I would say the wire from the temp sending unit may be grounded somewhere. The wire to the fuel gauge sending unit could be broken? Each of those wires are negative connections controlling their respective gauges by being grounded. I would say, there should be no positive or voltage going to those sending units.
Sounds like the grounds between the sending units and the rest of the car are bad. Try grounding the temp wire to the sensor body, if it still doesn't work check the resistance between the sensor body and another ground. If you've used teflon tape on the sensor, it may not be grounding. Could be the same sort problem at the fuel tank. Also check voltage on the sensor wire to ground at the sensor. You should see the same voltage you registered on the sending unit side when testing just the gauge within a tenth volt or so. If it's much lower, the problem is in the wire.
Unless it's different with a Ford, the wire for the temp gauge going to the sending unit should be a negative connection. I would disconnect that wire from the back of the gauge and see if the gauge drops down from the Hot reading. There should be a resistance between that wire and the engine block being controlled by the temp sending unit related to the engine temp. The same with the wire to the fuel gauge sending unit in the tank. That too is another negative connection that is regulated by the changes in the resistance of the sending unit. Again controlled by the level of the fuel in the tank. There would be no positive voltages present at those sending units.
First thing I would do, after reassembling it all, is remove the sender wires from the gages, and measure the resistance from each wire, to ground at the gauge panel. Tell us what you find.
Just for grins, make damn sure that you have good body grounds. Body to frame. Body to engine block. If your body is totally ungrounded current could be going through the temp gauge wire. And without good body ground the fuel gauge may not be getting enough "oommph" from what little ground may be present.
Thanks for all the input. I plan on going through each suggestion out in the garage tomorrow. I will update the post.
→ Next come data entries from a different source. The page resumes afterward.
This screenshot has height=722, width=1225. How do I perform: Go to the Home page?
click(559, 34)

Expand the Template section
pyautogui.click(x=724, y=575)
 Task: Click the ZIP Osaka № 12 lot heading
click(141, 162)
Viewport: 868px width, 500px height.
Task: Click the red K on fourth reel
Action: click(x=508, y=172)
Funny thing I did with the Dodge that the gauge always read hot - and I could remove the radiator cap with not boil over - I shot the motor with one of those lazer gun temp gauges and it was a cool 180.....installed a good under dash water temp gauge. Fuel tank is another issue.......just bought some new yard sticks at Home Depot for my bangers....
Your car has thermal/electric gauges. The CVR supplies them with either a pulsing voltage (original CVR) or around 5 volts if it is a solid state unit. The sending units complete the gauge circuit to ground through their resistance. You can check gauge operation by momentarily grounding the sending unit wire. This should cause the gauge to go to full scale. If it does, the CVR, gauge and the wiring to the sending unit are good. It sounds like you did this with the temp gauge and it did go to hot like it should. That would point to a bad sending unit, but you say you tried other sending units. Are you sure you are using the correct units? If they are correct, I would suspect a poor ground at the sending unit. With everything connected and the key on, check the voltage at the sending unit terminal. It should be the same as the voltage at the sending unit side of the gauge. Then move your positive voltmeter lead to the base of the sending unit,(leave the negative lead connected to ground) it should read less than 0.1 volt. Any reading above that means you have a poor ground at the sending unit.
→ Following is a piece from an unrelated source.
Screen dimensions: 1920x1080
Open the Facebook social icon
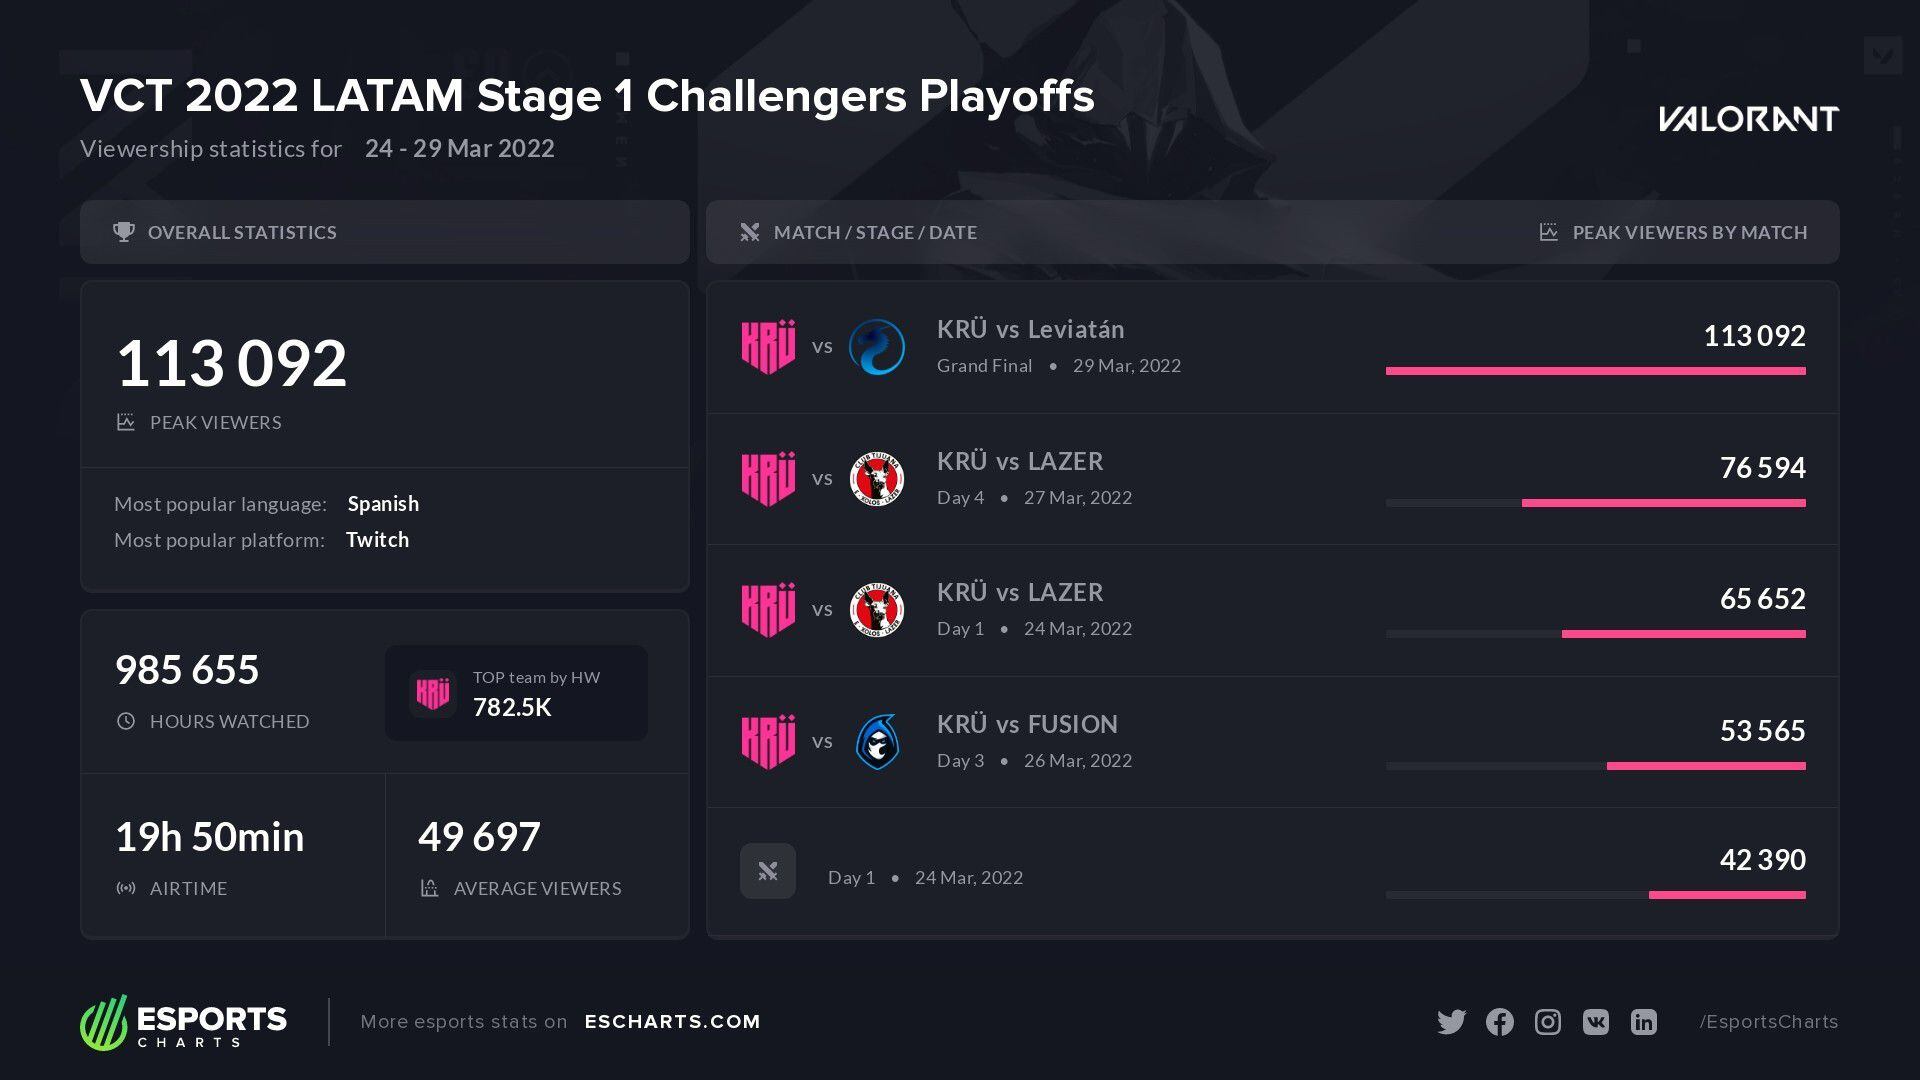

it sounds like you have a bad temp sender on engine as I am pretty sure they have a bimetal strip that reacts to temp changes if contact are stuck possibly from the bad constant volt regulator?it may register hot when current is sent to it.as for fuel gauge I do not see where you eliminated the sender in tank.possibly the float bad (it happens)pin hole leak.but as has been posted you will need a ground from gauge to chassis the thing is you need to know that where you try to ground is indeed a good ground.if you ground the wire from the fuel gauge it should go to full assuming you have a good ground but we all know what assumptions can do good luck
I just grounded the fuel sender wire where it connects to the sender in the tank. Fuel gauge immediately went to full. Removed the ground and it dropped to empty.
I just grounded the temp sender sender wire where it would connect to the sender in the engine block. Temp gauge immediately went to full hot.
Starting with the fuel gauge...the resistor in the sender should provide 73 ohms when empty, and 10 ohms when full (ohms to ground, that is). Since you have 121 ohms, it thinks the tank is past empty. I would next poke around the sender with the ohm meter. First, find a good ground on the frame or body, and measure the resistance from that good ground, to the sender housing (the plate that is screwed to the tank). See if it's zero ohms, or close. If that checks out, then with the sender wire disconnected, measure the resistance from ground to the sender wire terminal, at the sending unit. If it reads more than 73 ohms (empty tank) then you definitely have a bad sending unit.
Gauges and wiring are good, your problem is either the senders or the ground for the senders. You can check this with a voltmeter as I described earlier. You have to have the circuits live to do this.